Rim of the Bandera Volcano cinder cone
This is a picture of the cinders that make up the cone of this ancient volcano.
Looking down into the caldera or cinder cone at Bandera Volcano
This is the view from the lookout spot where we could look down into the caldera or cinder cone.
As you can see debris falls down the steep sides of the caldera. This is probably one of the finest examples anywhere of a volcanic caldera.
Bandera Volcano cinder cone
This is a cross section of the Bandera Volcano cinder cone as viewed from the walking path taking us to the lookout point where we were able to peer down into the caldera. This volcano is a cinder cone and we are walking up the side on a well worn path. This volcano began as the earth started to swell. Eventually, a crack broke open and high pressure lava began spraying out. the molten rock hardened in midair falling back to the ground as cinders. As the eruption continued, the cinder cone got larger and larger. What you see here are small cinders that make up this mountain.
This is the Bandera cinder cone volcano near Grants, New Mexico
This is a picture of the Bandera cinder cone volcano taken as we headed north on SR-53 toward Grants and our motorhome. To get there we have to go over the Continental Divide and pass by Bandera Crater. That is Bandera with snow on it. It has been snowing on us all day. At lower elevations the snow was evaporating but above 8,000-feet it is sticking.
Cinder Cone Volcano south of El Malpais National Park
By the time we approach Fence Lake on SR-36 we are entering the region containing a string of some 30-volcanic cones that generally stretch from north to south through here.
Cinder cone volcano south of the El Malpais lava flow near Grants, New Mexico
One of the volcanic cinder cones visible from SR-117 on the southern leg of our drive. More importantly this valley is covered with sand eroded over the centuries and not lava flow. If you look closely in the distance you may see the southern end of the El Malpais lava flow.
One of the cider cone volcanos south of Grants, New Mexico
Capulin Volcano is a classic cinder cone volcano
This is Capulin Volcano in northeastern New Mexico. The scar you see on the side is the road cut that takes you to the rim.

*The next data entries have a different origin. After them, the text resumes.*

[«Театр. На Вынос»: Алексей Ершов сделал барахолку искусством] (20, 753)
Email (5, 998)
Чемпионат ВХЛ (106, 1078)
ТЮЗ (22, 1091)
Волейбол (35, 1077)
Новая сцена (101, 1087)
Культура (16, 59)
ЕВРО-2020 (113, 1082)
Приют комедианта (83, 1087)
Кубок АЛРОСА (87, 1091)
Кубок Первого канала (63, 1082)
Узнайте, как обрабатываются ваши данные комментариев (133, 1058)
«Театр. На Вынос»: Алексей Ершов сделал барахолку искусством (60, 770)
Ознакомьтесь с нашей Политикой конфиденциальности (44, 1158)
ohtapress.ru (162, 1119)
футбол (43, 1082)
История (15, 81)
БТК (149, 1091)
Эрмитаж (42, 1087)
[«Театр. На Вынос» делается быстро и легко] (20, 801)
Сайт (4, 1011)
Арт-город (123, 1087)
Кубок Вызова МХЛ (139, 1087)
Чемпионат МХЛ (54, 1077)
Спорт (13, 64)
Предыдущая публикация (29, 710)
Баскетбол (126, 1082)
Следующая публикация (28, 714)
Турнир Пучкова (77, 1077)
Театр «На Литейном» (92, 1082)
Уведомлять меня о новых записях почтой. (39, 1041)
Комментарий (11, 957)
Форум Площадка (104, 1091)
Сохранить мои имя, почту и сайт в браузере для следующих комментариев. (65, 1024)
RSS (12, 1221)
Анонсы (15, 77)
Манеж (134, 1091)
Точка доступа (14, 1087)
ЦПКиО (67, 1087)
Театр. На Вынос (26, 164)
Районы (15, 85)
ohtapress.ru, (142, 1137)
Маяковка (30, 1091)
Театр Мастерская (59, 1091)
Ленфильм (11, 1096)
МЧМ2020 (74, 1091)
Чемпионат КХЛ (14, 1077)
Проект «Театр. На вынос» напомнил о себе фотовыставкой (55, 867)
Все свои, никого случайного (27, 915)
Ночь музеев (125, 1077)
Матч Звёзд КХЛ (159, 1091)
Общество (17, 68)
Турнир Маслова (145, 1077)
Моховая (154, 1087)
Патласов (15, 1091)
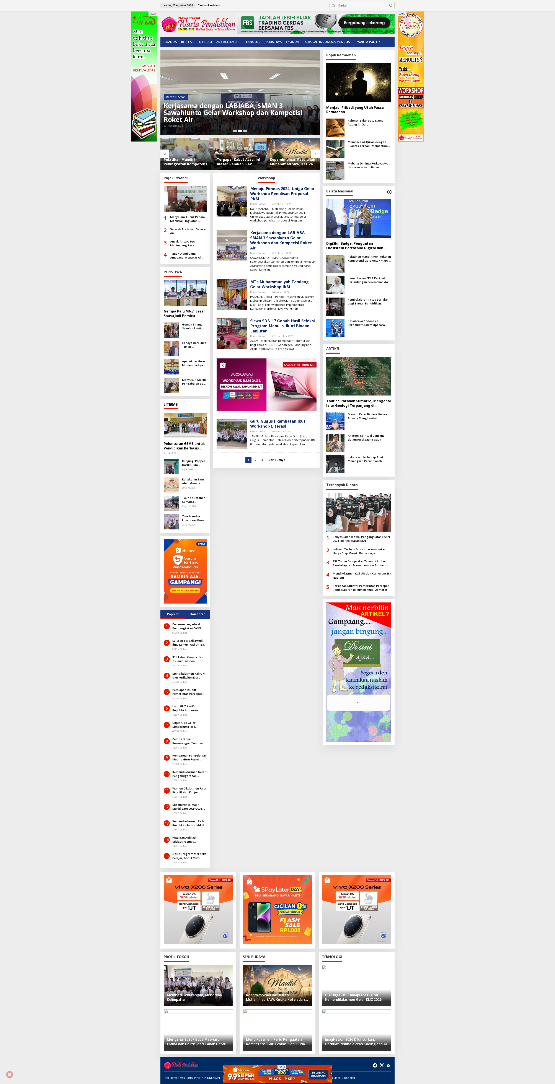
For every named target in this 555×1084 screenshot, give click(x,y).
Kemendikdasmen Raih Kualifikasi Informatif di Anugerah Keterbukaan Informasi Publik (188, 823)
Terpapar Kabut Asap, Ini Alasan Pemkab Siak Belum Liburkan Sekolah (185, 161)
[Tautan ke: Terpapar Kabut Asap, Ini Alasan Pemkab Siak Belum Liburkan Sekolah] (187, 154)
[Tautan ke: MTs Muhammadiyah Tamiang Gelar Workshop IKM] (240, 92)
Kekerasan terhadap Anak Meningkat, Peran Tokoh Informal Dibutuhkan (366, 459)
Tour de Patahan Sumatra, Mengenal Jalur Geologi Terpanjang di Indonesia (358, 403)
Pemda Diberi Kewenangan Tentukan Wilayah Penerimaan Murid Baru (188, 741)
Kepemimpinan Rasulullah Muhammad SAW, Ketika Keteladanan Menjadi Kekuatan (239, 161)
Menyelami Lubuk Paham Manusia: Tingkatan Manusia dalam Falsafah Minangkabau (187, 219)
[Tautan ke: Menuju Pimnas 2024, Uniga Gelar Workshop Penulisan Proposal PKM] (232, 201)
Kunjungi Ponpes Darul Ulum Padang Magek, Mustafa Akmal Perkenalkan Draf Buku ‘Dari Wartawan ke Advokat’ (194, 463)
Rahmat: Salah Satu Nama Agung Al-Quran (365, 122)
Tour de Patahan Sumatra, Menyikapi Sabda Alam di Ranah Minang (194, 500)
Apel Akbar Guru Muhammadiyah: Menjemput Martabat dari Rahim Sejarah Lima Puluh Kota (193, 363)
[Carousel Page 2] (240, 131)
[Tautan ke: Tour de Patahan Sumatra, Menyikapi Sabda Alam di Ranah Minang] (171, 503)
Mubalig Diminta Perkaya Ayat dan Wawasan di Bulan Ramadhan (369, 165)
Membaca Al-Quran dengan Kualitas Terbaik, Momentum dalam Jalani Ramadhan (368, 144)
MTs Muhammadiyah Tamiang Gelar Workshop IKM (239, 116)
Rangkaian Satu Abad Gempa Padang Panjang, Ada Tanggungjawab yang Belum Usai (194, 481)
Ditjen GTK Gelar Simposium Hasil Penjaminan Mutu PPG (187, 725)
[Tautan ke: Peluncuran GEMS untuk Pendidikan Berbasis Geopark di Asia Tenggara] (185, 425)
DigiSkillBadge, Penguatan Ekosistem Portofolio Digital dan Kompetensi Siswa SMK (354, 245)
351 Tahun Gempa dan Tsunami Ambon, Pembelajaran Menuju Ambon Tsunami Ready (188, 659)
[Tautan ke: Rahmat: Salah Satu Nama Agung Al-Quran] (335, 127)
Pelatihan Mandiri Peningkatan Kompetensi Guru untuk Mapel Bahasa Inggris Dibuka (369, 258)
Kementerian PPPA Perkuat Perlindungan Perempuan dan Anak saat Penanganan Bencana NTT (293, 161)
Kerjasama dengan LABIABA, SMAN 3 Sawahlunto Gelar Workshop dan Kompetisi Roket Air (281, 240)
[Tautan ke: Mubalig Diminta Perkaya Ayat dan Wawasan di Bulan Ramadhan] (335, 170)
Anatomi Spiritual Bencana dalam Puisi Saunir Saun (366, 437)
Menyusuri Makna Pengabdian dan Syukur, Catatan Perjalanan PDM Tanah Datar (194, 382)
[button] (391, 5)
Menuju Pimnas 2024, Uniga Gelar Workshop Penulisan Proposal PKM (282, 193)
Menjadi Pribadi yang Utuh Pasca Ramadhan (355, 109)
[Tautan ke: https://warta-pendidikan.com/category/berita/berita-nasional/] (389, 192)
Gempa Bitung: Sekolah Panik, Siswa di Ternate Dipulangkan (194, 326)
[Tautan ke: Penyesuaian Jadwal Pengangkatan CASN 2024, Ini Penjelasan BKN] (358, 512)
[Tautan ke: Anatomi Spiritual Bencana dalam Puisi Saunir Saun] (335, 442)
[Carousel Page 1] (235, 131)
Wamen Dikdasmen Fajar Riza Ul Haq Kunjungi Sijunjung (189, 790)
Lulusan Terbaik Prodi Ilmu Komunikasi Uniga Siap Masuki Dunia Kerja (189, 642)
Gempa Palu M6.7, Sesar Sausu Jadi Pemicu (184, 313)
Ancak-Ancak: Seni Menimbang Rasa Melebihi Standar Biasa (186, 243)
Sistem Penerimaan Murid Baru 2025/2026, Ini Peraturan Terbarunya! (187, 807)
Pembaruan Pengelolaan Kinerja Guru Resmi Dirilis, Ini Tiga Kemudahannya (189, 757)
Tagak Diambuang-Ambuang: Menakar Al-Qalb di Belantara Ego (186, 255)
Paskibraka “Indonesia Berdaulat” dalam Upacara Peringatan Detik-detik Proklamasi (366, 323)
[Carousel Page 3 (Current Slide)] (245, 131)
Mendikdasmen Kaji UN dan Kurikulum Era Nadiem (188, 675)
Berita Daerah (176, 104)
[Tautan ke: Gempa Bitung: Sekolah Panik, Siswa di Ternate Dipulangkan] (171, 330)
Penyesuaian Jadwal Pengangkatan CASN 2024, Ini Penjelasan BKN (189, 626)
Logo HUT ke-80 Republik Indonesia (185, 708)
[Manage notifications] (9, 1074)
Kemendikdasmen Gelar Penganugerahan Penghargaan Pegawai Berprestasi (189, 774)
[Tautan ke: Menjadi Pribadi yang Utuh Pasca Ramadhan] (358, 82)
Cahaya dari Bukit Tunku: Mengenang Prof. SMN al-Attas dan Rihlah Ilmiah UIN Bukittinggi (194, 345)
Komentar (197, 614)
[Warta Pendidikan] (198, 23)
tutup (153, 13)
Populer (173, 614)
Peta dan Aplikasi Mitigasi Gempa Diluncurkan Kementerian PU (184, 839)
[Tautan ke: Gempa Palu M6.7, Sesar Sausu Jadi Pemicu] (185, 293)
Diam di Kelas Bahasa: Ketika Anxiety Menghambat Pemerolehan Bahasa (367, 416)
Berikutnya (277, 460)
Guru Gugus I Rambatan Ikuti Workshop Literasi (278, 423)
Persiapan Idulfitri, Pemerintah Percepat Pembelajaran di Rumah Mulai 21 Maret (189, 692)
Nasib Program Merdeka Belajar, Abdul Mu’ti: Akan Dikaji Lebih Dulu (189, 856)
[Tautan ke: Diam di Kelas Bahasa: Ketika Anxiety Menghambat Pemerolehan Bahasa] (335, 421)
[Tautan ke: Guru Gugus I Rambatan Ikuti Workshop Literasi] (232, 433)
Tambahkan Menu (209, 5)
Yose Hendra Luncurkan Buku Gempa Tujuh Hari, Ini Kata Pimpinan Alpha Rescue (193, 518)
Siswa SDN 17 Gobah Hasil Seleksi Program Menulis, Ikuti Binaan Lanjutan (282, 326)
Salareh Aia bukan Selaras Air (188, 231)
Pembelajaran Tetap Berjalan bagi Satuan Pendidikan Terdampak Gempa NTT (368, 301)
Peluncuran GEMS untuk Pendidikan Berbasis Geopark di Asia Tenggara (184, 446)
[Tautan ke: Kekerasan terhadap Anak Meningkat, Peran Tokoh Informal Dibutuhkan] (335, 464)
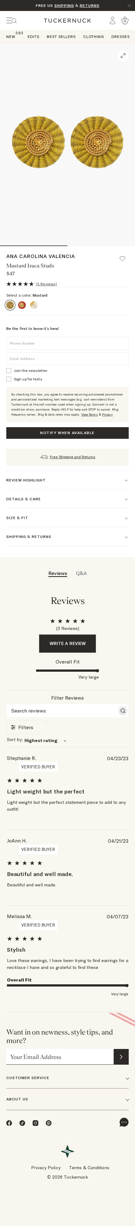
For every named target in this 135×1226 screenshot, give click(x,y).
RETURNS (90, 5)
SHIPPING (64, 5)
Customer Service (27, 1077)
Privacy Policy (45, 1167)
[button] (125, 256)
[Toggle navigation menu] (11, 21)
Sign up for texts (28, 379)
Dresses (120, 36)
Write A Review (68, 643)
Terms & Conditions (89, 1167)
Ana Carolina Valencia (40, 256)
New (10, 36)
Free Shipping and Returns (72, 456)
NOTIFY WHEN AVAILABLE (67, 432)
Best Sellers (61, 36)
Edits (33, 36)
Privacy (107, 414)
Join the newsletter (30, 370)
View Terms (89, 414)
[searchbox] (62, 710)
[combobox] (67, 740)
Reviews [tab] (57, 573)
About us (17, 1099)
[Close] (129, 6)
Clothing (93, 36)
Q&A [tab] (81, 573)
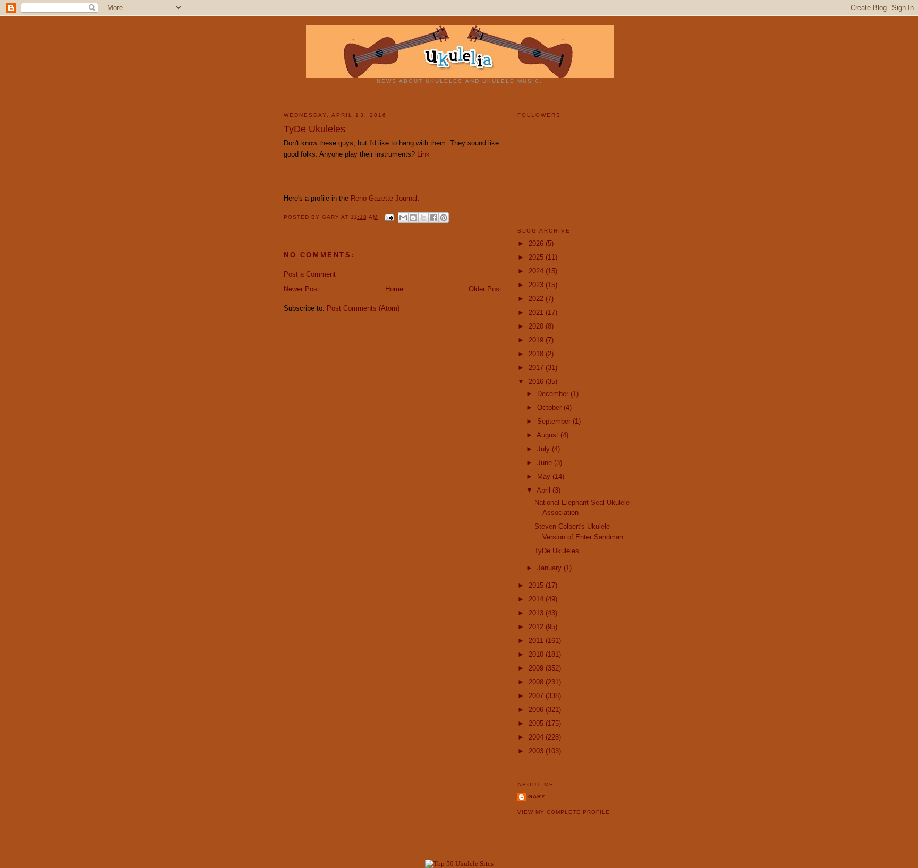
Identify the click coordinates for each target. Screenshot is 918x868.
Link (423, 154)
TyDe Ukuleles (556, 551)
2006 (537, 710)
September (555, 421)
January (550, 568)
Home (394, 289)
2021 (537, 312)
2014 (537, 599)
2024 (537, 271)
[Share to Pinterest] (443, 217)
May (544, 476)
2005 (537, 723)
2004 (537, 737)
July (544, 449)
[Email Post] (389, 217)
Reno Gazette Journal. (385, 198)
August (548, 435)
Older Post (485, 289)
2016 (537, 381)
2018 (537, 354)
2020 (537, 326)
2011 (537, 640)
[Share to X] (423, 217)
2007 (537, 696)
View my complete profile (563, 812)
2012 (537, 627)
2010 (537, 654)
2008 (537, 682)
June (545, 463)
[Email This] (403, 217)
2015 (537, 585)
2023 (537, 285)
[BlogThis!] (413, 217)
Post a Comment (310, 274)
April (544, 490)
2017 (537, 368)
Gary (331, 217)
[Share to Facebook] (433, 217)
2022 (537, 299)
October (550, 407)
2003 (537, 751)
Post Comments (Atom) (363, 308)
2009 (537, 668)
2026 (537, 243)
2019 (537, 340)
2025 (537, 257)
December (554, 394)
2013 (537, 613)
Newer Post (301, 289)
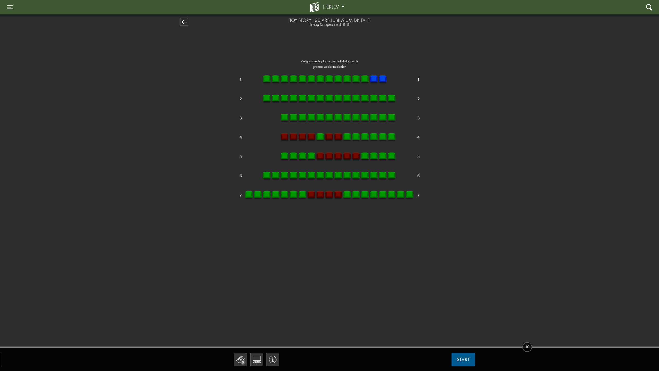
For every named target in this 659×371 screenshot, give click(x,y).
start (463, 359)
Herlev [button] (331, 7)
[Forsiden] (315, 7)
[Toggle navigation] (649, 7)
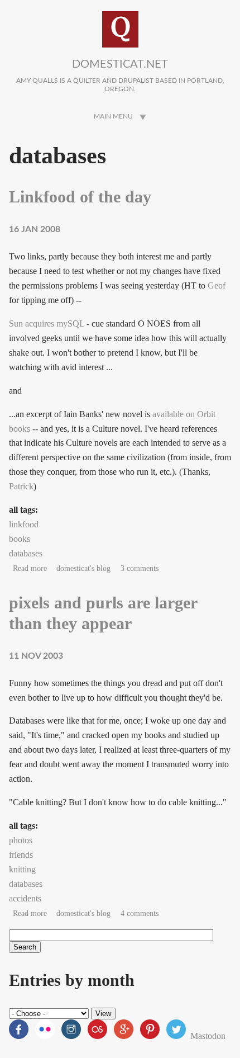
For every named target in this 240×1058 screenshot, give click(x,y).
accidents (25, 898)
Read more (30, 568)
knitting (22, 869)
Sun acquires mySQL (46, 323)
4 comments (140, 913)
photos (20, 840)
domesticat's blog (83, 568)
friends (21, 854)
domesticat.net (120, 64)
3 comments (140, 568)
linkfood (24, 524)
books (19, 539)
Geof (216, 285)
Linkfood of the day (80, 196)
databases (25, 553)
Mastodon (207, 1036)
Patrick (21, 486)
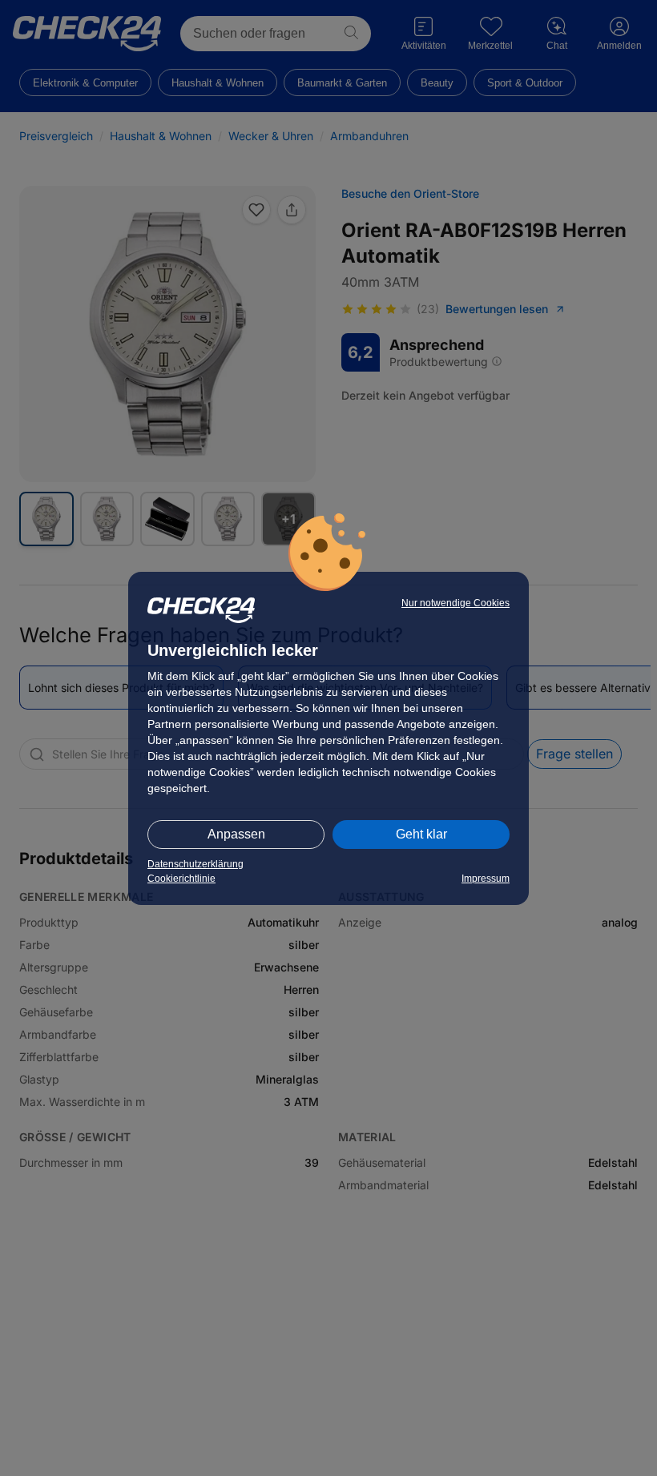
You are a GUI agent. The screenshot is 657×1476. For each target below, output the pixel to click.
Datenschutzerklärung (195, 864)
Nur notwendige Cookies (455, 603)
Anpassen (236, 834)
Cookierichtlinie (181, 878)
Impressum (486, 878)
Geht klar (421, 834)
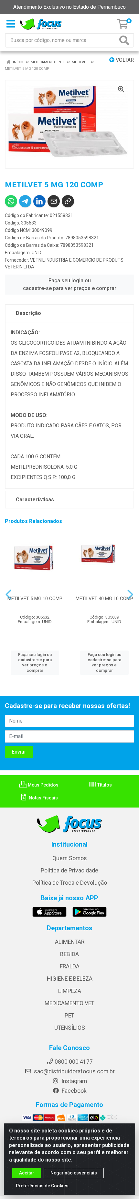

We stopped in Capulin, New Mexico so we could visit Capulin Volcano and take a scenic drive through this volcano influenced landscape.
Both Capulin Volcano, a National Monument, and the scenic drive turned out to be super.
Capulin Volcano is a classic cone-shaped cinder cone.
The mountain is a "cinder cone" surrounding a volcanic vent. As the volcano belched liquid magma high into the air it would fall back to earth as various sized and shaped cinders and ash. As more and more cinders were thrown out of the vent they piled up around the vent forming the classic "Cinder-Cone" volcano.
Looking down into the old "vent" in Capulin Volcano from the rim
Capulin Volcano has been preserved as a National Monument. A road has been cut into the steep sloping side of the mountain that leads to the rim. At the rim there is a parking area.
A foot path circles the craters rim, affording stupendous views of the surrounding countryside
Another trail takes you down into the cinder cone.
Capulin Volcano National Monument is located in northeast New Mexico
Capulin Volcano National Monument preserves a cinder cone volcano.
The steep sloping side of Capulin Volcano from the road that leads to the rim
The steep slope of Capulin Volcano is cormprised of various size cinders thrown from the volcano.